When project promoters are successful in terms of gaining access to REFIT funds, that is administered by the regulator. There is not this kind of close nexus, that may be suggested, between the Minister, whoever the Minister is, and particular wind farm developers.

It is not possible under current arrangements to do the sort of thing that the Senator has advocated. I agree with his basic point that we do not currently have in place a sufficiently robust regime of community engagement. We must do an awful lot to improve it and the White Paper will help us to do so.

Community and citizen engagement has proved to be a joke in the past, but I hope the position will improve. I read in my local newspaper this week that the ESB has launched a scheme called community fund 2015 for another development in County Roscommon. At least it has advertised that it is willing to sit down with communities to talk to people and agree a set figure.

I shall return to the point I made earlier. In Sliabh Bán people were originally offered €1,000 per MW produced, but that offer was increased to €1,500 after negotiations. A Minister in the United Kingdom - this is why I suggest the Minister here should analyse how the calculation came about - introduced a rate that is five times greater than what wind farm developers get away with here. The final rate is purely down to the Minister here. I would appreciate if he would examine what mechanisms were brought into place in the United Kingdom that have given greater security to communities there. People know what they are going to get when they learn what size of wind farm development is going ahead.

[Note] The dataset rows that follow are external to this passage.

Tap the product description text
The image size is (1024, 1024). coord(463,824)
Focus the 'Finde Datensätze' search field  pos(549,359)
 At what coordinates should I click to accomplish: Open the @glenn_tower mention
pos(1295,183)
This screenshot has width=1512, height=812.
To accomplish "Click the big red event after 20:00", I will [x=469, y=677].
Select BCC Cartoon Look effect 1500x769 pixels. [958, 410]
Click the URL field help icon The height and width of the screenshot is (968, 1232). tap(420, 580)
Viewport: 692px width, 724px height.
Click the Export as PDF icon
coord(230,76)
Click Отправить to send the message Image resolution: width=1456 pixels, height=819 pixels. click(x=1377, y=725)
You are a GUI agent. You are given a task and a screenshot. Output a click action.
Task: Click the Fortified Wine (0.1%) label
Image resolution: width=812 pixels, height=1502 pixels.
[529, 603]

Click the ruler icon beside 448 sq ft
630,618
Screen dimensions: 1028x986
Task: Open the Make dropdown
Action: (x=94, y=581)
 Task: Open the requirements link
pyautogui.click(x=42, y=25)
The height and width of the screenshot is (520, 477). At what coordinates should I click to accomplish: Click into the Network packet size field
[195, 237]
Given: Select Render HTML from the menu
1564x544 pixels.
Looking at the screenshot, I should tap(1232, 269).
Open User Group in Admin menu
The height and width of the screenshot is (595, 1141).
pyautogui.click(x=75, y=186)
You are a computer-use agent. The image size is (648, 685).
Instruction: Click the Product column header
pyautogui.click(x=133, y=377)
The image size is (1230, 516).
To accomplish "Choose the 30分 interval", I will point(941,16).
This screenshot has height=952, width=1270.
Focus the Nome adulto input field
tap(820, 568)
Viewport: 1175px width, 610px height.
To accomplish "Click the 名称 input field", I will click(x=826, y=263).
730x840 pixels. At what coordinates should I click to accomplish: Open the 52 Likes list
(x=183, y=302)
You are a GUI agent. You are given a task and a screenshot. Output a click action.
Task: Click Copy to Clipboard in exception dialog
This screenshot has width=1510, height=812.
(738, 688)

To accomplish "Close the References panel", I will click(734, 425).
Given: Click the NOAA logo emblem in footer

What the Senator has said is not unreasonable. I will carefully consider what he has said. I have looked at the models adopted in other countries. It is not just in the United Kingdom but in northern Europe where a regime has been developed whereby communities, local groups, sometimes co-operatives have equity in wind farms comprised of one or two turbines and, in some cases, larger enterprises. The Senator has made a very helpful and useful point which I shall carefully consider.

I thank the Minister.

Sitting suspended at 3.15 p.m. and resumed at 3.30 p.m.